Page text:
Thursday 6 January 2022

Michael Steinhardt – Serial Stolen Antiquities Collector: the earliest chapter.

While researching the Neolithic Face Masks from Palestine (see here), I came across the rather unsavoury character Michael Steinhardt. Before his retirement, he was a Wall Street Hedge Fund manager, who amassed a $1.1 billion fortune by 2018.

He was also an international collector of antiquities and philanthropist, he has a gallery named after him at the MET in New York. Nothing wrong with that you might say. Well there wouldn’t be, if the antiquities Steinhardt bought and sold were legally obtained in their countries of origin.

However, it turns out that many of the estimated 1550 pieces he has acquired since the 1990’s are stolen!

The first case I could dig up goes back to 1995. In 1992, Steinhardt bought a Sicilian golden bowl made in 450 BC from art dealer Robert Haber for $1 million.


Sicilian libation bowl or phiale. Looted from Himera. Himera was one of the most important of the Greek settlements in Sicily. The Greeks established the city in 648 BC. However the expansion of Greek territory did not go uncontested. It saw two major battles, one in 480 and one in 409 BC, both against the Carthaginians. They won the first battle but lost the second and the city was destroyed. Many priceless objects were thus buried and recovered by local diggers to be sold on the World’s clandestine antiquities market. The gold phiale was one of the earliest objects recovered from Michael Steinhardt in 1995. Photo credit: Archaeology.org (1998)

Adapted from the Inf.news website (2022): “Although the purchase process looks legal, Steinhardt knows the hidden risks, because the golden bowl has never appeared on the formal market. Italy is one of the countries with the strictest protection of cultural relics in the world. In order to avoid being noticed by them, Steinhardt deliberately instructed his agent, Haber to complete the transaction in Lugano, Switzerland. Haber then flew from Zurich to Geneva and then to New York. In the customs declaration, he also said that it was a Swiss antique, not mentioning Italy. But this small 12-inch pure gold wine bowl made him love it more and more. He couldn't help exhibiting this bowl in a mansion in Manhattan, which attracted the attention of the government.

Short exercise 1:
Name every Swiss city mentioned in the piece on Michael Steinhardt.

Records for the task:
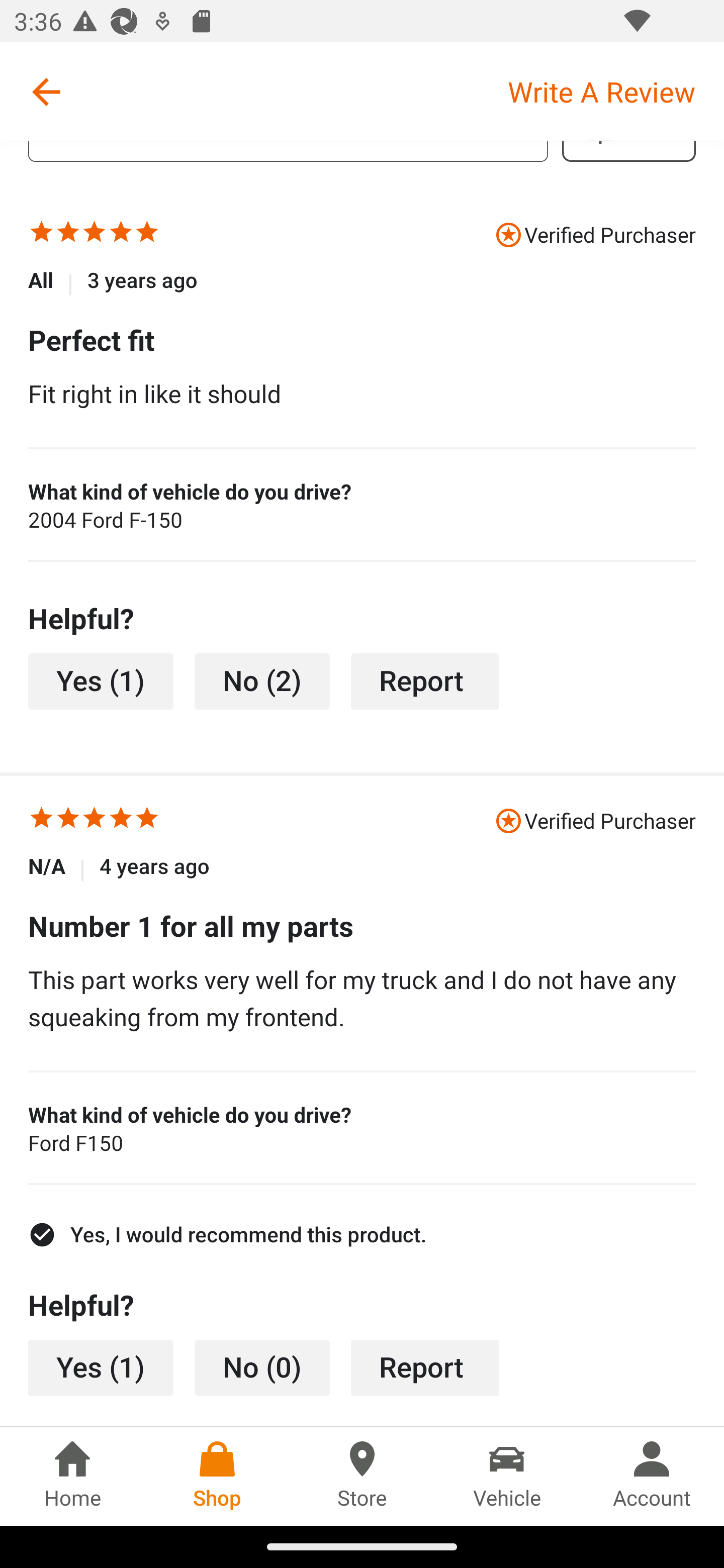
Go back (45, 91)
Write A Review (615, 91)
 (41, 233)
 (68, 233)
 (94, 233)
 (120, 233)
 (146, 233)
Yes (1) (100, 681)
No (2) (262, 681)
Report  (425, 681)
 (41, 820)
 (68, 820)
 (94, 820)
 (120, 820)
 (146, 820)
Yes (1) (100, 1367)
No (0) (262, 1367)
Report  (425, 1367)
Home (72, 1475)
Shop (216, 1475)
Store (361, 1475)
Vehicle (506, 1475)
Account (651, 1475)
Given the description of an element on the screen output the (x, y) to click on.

Short exercise 2:
Write out the records line for line, leaving out the picture.

Full solution 1:
Lugano, Zurich, Geneva

Full solution 2:
Go back (45, 91)
Write A Review (615, 91)
 (41, 233)
 (68, 233)
 (94, 233)
 (120, 233)
 (146, 233)
Yes (1) (100, 681)
No (2) (262, 681)
Report  (425, 681)
 (41, 820)
 (68, 820)
 (94, 820)
 (120, 820)
 (146, 820)
Yes (1) (100, 1367)
No (0) (262, 1367)
Report  (425, 1367)
Home (72, 1475)
Shop (216, 1475)
Store (361, 1475)
Vehicle (506, 1475)
Account (651, 1475)
Given the description of an element on the screen output the (x, y) to click on.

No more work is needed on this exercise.